King Company manufactures specialty tools to costomer order. Budgeted overhead for the coming year is as follows:

Purchasing $30,000 Engineering $20,000 Setups $15,000 Other $25,000

Previously, Maribel, Kings controller had applied overhead on the basis of machine hours. Expected machine hours for the coming year are 10,000. Maribel had been reading about activity based costing, and she wonders whether or not it might offer some advantage to her company. She decided that appropriate drivers for overhead activities are purchase orders for purchasing, number of setip cost, engineering hours for enginnering cost, and machine hours, 1000, setups and 500 engineering hours.

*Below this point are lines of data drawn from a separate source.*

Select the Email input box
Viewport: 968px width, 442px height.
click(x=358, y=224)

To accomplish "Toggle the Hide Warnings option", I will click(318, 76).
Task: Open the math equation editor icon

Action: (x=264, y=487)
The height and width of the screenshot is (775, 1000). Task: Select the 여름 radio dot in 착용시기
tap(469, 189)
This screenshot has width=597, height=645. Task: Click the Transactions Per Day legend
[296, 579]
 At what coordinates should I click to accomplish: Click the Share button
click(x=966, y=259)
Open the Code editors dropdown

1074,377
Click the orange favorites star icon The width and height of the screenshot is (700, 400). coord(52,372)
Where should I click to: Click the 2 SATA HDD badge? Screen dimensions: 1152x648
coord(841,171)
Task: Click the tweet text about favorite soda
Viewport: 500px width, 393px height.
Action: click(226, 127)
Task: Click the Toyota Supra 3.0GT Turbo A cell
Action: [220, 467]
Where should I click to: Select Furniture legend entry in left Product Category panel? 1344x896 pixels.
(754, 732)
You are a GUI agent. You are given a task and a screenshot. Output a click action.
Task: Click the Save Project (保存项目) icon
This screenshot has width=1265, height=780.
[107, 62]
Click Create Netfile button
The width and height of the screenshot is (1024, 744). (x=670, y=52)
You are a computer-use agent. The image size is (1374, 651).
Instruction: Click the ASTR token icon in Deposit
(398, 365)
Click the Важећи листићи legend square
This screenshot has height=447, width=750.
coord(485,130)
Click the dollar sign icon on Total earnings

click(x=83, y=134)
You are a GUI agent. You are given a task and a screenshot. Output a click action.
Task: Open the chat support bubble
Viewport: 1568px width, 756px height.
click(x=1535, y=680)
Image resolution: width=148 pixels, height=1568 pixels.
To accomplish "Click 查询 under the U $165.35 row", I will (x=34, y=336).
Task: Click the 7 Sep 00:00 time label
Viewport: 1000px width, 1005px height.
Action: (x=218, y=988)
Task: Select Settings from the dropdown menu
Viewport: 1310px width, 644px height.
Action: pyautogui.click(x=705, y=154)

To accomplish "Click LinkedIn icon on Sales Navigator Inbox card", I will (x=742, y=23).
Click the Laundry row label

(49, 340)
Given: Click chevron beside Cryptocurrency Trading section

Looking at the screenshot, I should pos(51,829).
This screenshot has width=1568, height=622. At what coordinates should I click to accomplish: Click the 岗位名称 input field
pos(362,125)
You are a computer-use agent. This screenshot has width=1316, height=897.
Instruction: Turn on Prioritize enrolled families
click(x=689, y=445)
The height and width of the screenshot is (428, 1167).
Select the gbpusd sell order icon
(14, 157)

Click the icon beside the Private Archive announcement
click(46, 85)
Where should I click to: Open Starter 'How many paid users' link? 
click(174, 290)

Maribel has been asked to prepare bids for two jobs with the following information:

Job 1

Direct Materials $4,500

Direct labor $1,000

Number of purchase order 15

Number of setups 2

number of engineering hours 25

Number of machine hours 200

Job 2

Direct Materials $8,600

Direct labor $2,000

Number of purchase order 20

Number of setups 3

number of engineering hours 10

Number of machine hours 200

The typical bid priceincludes a 30% markup over the full manufactoring cost

1.Calculate a plantwide overhead rate for King Company based on machine hours. Wich is the total manufactoring cost for each job? What is the bid price of each job using this rate?

2. Calculae activity rate for the three overhead activities. Which is the total manufacturing cost for each job? What is the bid proce of each job using these rates?